Easterbay and Nanowrimo

47060064-208-k298839

I’ve been SO BAD about posting this week. It’s because I’m an idiot and I tried to do NaNoWriMo without a full outline even though I know better.

Nano is easy if you do it exactly right, and impossible if you do it even a bit wrong, I have found.

On day 10 I scrapped the whole thing, wrote an outline, and am now attempting to catch up. That’s 2000+ words per day now to end up with a full 50,000 word draft at the end of it. I’m still keeping the old words in the count for morale, but I’m not sure it’s working… Morale is low today.  Yesterday morale was high, though. Ugh.

So: Can’t talk, must Nano.

In the mean time, here’s an excerpt of the good portion. And a link to my Pinterest mood board for the thing so you can see what I’m working on is here: .

Easterbay:

I was just dragging the gate over the sandy roadway, preparing to click the lock together, when he stepped out of the trees.

I say “he” because he stood upright as a human would, on two cloven feet.  His bottom half was wooly, but his top was human.  He wore a leather bomber jacket and a knit cap with horns peeking through, and he looked for all the world at first like a cheeky fisherman, the sort who loitered down at the docks.  Only the cheeky fishermen down by the docks had either turned soldier or weren’t young.

“Hey!” he said.

I’m afraid I startled, and dropped the padlock into the dust.  I stood.

“Yes?” I said, slowly.

“Yourn the newest witch, right?”

“No,” I said.  “I mean, I live in the house, but I’m not a witch or anything.  I can’t do magic.”

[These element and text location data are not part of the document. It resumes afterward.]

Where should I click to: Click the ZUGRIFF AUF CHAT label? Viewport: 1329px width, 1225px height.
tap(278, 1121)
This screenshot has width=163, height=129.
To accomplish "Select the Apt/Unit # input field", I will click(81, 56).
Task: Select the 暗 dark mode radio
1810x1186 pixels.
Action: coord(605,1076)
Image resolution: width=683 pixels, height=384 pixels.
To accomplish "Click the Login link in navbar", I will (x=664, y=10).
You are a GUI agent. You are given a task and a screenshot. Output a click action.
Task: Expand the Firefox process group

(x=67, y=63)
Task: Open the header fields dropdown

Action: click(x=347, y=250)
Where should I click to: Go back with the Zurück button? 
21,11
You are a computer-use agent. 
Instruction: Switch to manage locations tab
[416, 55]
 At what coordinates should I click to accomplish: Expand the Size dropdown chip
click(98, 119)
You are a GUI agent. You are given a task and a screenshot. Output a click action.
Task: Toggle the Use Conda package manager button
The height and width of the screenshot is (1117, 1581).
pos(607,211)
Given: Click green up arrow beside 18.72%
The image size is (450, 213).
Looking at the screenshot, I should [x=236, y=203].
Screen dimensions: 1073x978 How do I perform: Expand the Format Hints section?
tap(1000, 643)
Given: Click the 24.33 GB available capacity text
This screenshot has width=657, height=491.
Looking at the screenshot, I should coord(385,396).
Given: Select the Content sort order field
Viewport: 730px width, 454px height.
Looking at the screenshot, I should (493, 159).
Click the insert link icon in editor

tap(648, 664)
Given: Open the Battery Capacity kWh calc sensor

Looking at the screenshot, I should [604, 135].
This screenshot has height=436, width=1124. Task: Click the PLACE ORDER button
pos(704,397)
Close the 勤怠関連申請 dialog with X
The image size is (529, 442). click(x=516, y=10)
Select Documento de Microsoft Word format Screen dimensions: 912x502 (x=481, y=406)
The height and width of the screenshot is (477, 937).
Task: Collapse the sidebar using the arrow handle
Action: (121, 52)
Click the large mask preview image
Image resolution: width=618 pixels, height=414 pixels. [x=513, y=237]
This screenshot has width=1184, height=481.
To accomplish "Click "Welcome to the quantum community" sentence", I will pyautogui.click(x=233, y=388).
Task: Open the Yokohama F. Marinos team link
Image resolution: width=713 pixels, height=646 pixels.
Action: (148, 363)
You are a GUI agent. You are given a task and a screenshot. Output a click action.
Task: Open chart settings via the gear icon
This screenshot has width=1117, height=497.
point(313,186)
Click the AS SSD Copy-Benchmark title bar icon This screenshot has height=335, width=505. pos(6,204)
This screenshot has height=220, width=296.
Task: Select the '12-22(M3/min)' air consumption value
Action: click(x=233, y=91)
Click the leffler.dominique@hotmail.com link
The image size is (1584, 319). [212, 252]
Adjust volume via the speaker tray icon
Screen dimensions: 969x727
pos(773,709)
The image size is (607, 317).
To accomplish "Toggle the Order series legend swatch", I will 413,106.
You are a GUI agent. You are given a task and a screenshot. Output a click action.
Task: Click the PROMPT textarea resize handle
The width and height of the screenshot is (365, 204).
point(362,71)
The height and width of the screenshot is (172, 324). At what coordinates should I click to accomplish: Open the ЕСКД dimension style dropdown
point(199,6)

He scoffed at me.  “Anyone can do magic, even you mortal folk.  That isn’t what I’m talking about.  You’ve taken Her place, haven’t you?”

“Gran’s?  Vega Gay?”

“That’s the one,” he said.

“I don’t know.  I guess I have,” I said.

“Then yourn the new witch.” He nodded at me.

“Can I help you?” I said.

“No, but maybe I can help you.  This time it’s free.  Next time it’ll cost ya.”

“I don’t know what you could possibly tell me at this point…”

“They’re meetin’,” he said.  “That’s wha’ I came to tell ya.  On Samhain, they’re meetin’.”

“Who?” I said.

“Who… as if ya didn’t know.  Them.  The Fae-folk.  The little people.  The Winter court.  Haven’t elected a king in years, but they’re going to.  Thought you’d like to know.”

“What’ll it cost me?” I said.

“Huh?”

“Next time.  What will it cost me?”

“A chocolate bar,” he said.  “Maybe two.  Depends on the information I got.”

“Sure,” I said.  “Sure…”

“Nice doing business with ya,” he said.  And then he turned and swaggered off into the forest again.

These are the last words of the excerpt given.